**Required task a**
In the listing, swap "circle" for "dot" wherever it occurs in the lines that start at the one containing "Select the orange" and end after the one containing "Point to the red". Give back only those lines, with everything else unchanged.

What India entry actually involves
India is one of the most consequential growth markets in the world and one of the most regulated. A successful entry runs through five sequential stages, each with its own deliverable, its own decision, and its own regulatory implication.
KAMRIT runs all five under one accountable team.
1. Pre-feasibility study
Before any commitment, you need a written answer to two questions: is the opportunity real, and is the regulatory path navigable?
A KAMRIT pre-feasibility study delivers, in two to four weeks:
- Market thesis. Demand sizing, customer archetype, willingness-to-pay snapshot, and the competitive landscape, drawing on research from Claight, Expert Market Research, and Procurement Resource.
- Regulatory readiness. FDI sectoral classification, approval versus automatic route, sectoral caps, and any sector-specific licensing.
- Entity option set. A short, ranked recommendation across Private Limited, LLP, branch office, liaison office, and project office.
- Order-of-magnitude P&L. Revenue ramp, cost build (people, GST-bearing inputs, working capital), and a five-year cash thesis.
- Go or no-go recommendation, with the reasons, written and signable by a partner.
2. Feasibility study
If pre-feasibility goes green, feasibility produces the binding plan. Four to six weeks. It includes the operating model, the channel architecture, the hiring plan, the supply-chain and procurement structure, the regulatory checklist, and a fully built financial model.
This is the document your board signs against.

**Data section**
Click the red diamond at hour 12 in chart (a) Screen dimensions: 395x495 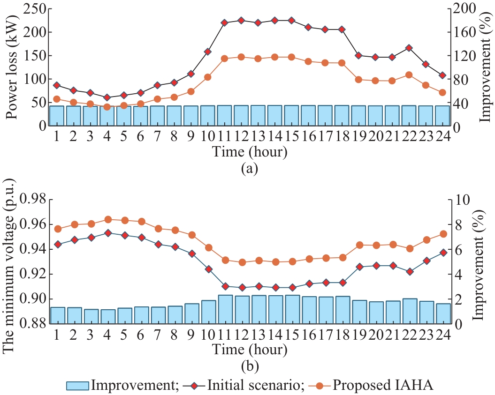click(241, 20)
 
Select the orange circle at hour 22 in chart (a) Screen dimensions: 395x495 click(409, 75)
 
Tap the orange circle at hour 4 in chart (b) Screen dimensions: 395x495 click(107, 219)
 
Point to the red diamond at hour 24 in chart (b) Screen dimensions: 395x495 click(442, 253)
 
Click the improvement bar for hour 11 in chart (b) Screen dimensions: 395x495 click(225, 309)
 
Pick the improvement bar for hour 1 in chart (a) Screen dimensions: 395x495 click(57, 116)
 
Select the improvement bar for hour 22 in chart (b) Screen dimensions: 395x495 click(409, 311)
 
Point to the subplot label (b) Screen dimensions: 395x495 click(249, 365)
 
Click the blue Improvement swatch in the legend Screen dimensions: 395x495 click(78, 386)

==

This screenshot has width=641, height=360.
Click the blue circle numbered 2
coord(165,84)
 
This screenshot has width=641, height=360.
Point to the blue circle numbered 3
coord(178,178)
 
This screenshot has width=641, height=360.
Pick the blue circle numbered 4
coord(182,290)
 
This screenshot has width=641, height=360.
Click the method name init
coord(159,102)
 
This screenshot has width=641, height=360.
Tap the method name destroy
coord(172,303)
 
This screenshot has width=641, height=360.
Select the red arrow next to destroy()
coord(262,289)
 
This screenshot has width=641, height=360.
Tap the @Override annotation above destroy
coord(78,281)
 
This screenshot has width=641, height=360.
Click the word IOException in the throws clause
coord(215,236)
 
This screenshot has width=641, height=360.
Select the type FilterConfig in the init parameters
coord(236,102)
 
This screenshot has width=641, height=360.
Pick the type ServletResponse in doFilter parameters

--

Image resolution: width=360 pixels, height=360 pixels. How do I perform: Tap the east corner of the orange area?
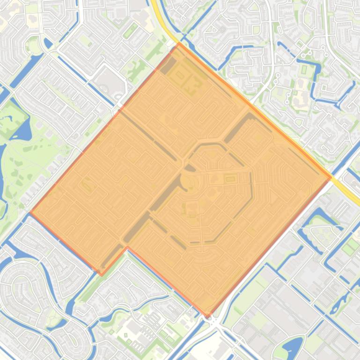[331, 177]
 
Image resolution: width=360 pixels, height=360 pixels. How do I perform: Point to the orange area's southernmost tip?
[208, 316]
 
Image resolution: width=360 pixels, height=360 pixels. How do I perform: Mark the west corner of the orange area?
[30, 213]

**Required task b**
Extend the text on entering the Indian market, picking up after its last sentence.

**Written response a**
Select the orange dot at hour 22 in chart (a) Screen dimensions: 395x495 click(409, 75)
 
Tap the orange dot at hour 4 in chart (b) Screen dimensions: 395x495 click(107, 219)
 
Point to the red diamond at hour 24 in chart (b) Screen dimensions: 395x495 click(442, 253)

**Written response b**
3. Entity setup and registration
KAMRIT runs every flavour of Indian entity setup, including:
- Private Limited Company registration, the default vehicle for FDI-bearing operations.
- Limited Liability Partnership (LLP) for services businesses where FDI is not required.
- One Person Company (OPC) for early-stage solo founders.
- Branch office for established foreign enterprises that want to sell and support in India.
- Liaison office for representative presence with no Indian income.
- Project office for finite, contract-bound presence.
Across each, we manage DIN, DSC, name approval, MoA and AoA, incorporation, PAN, TAN, GSTIN, MSME (Udyam), Import Export Code, Startup India recognition where applicable, and bank account opening.
4. Operate compliantly from day one
Once you are trading, KAMRIT runs the operating layer. GST registration and monthly returns, TDS compliance, FEMA reporting (FC-GPR, FC-TRS, FLA, ECB), ROC and MCA annual filings, payroll with PF, ESI, professional tax, and the monthly financial close.
You receive one monthly close pack covering every regulator, every form, every transaction.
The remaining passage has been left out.